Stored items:
◆ ◆ ◆

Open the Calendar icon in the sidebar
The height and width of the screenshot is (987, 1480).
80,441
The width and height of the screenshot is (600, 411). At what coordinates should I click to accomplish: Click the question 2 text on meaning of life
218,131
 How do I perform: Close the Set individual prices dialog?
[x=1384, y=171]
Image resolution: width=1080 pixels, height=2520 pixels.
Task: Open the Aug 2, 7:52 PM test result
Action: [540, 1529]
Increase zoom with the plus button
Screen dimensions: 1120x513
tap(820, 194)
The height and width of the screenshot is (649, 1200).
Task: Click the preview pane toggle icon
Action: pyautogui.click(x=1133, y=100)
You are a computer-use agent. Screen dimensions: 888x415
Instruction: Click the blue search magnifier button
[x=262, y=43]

◆ ◆ ◆

» TRY IT:
Give the data again in full, exactly.

» ANSWER TO THIS PROBLEM:
Open the Calendar icon in the sidebar
The height and width of the screenshot is (987, 1480).
80,441
The width and height of the screenshot is (600, 411). At what coordinates should I click to accomplish: Click the question 2 text on meaning of life
218,131
 How do I perform: Close the Set individual prices dialog?
[x=1384, y=171]
Image resolution: width=1080 pixels, height=2520 pixels.
Task: Open the Aug 2, 7:52 PM test result
Action: [540, 1529]
Increase zoom with the plus button
Screen dimensions: 1120x513
tap(820, 194)
The height and width of the screenshot is (649, 1200).
Task: Click the preview pane toggle icon
Action: pyautogui.click(x=1133, y=100)
You are a computer-use agent. Screen dimensions: 888x415
Instruction: Click the blue search magnifier button
[x=262, y=43]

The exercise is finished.